Why the LPAC needs an independent reference.
The mechanics of a GP-led secondary place the GP simultaneously on both sides of the trade: the GP is the seller (on behalf of the legacy fund’s LPs) and the GP is the buyer (as the sponsor of the continuation vehicle and, often, with a re-up commitment). The conflict is structural; the GP knows this and the LPs know this, which is why an independent fairness perspective is the standard tool for resolving it.
Importantly, the independent reference is not the same as the GP’s own NAV. The GP’s NAV is a financial-reporting deliverable; the LPAC reference is a transactional deliverable. They use overlapping methods, but the LPAC version typically requires explicit downside calibration, scenario modeling under stressed assumptions, and an articulated view on whether the proposed transaction price is reasonable to a hypothetical arms-length buyer with full information.

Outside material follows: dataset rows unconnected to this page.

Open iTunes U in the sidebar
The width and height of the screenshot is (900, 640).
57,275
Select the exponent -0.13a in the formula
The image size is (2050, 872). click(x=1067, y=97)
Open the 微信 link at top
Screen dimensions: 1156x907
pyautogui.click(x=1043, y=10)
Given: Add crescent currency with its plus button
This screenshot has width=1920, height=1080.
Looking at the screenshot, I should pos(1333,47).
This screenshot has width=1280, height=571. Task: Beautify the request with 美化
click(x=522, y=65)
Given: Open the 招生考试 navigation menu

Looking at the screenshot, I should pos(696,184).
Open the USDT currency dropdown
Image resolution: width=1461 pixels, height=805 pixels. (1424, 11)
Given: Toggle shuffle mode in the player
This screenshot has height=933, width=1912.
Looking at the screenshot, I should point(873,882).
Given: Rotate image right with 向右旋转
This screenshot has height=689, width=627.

What “LP-friendly” means in practice.
- Negotiated independently. The independent valuator’s engagement letter is signed with the LPAC (or with a nominated LP representative), not with the GP. Fees are paid out of the transaction or by the GP, but the reporting line and the deliverable belong to the LP side.
- Multiple scenarios. Held-rule market case (the “what if we just held it” path); downside calibration (the “what if the comparables compress” path); exit-pull-forward (the “what if the GP is right that exit is closer” path). Each scenario is built independently and then triangulated.
- Q&A discipline. The LPAC is entitled to direct Q&A with the independent valuator, and the GP is not present for those sessions. This sounds obvious; in practice, the structural discipline of getting that right is non-trivial.
The market is converging on a standard.
ILPA’s continuation-fund guidance, the SEC’s adviser examination priorities, and increasingly LPA language itself are converging on a similar set of expectations: independent valuation reference, LP-side reporting line, scenario modeling, downside calibration, and an LPAC-direct Q&A right. Funds whose continuation transactions deliver all five run cleanly. Funds that try to retrofit one or more after the fact tend to extend the close by quarters.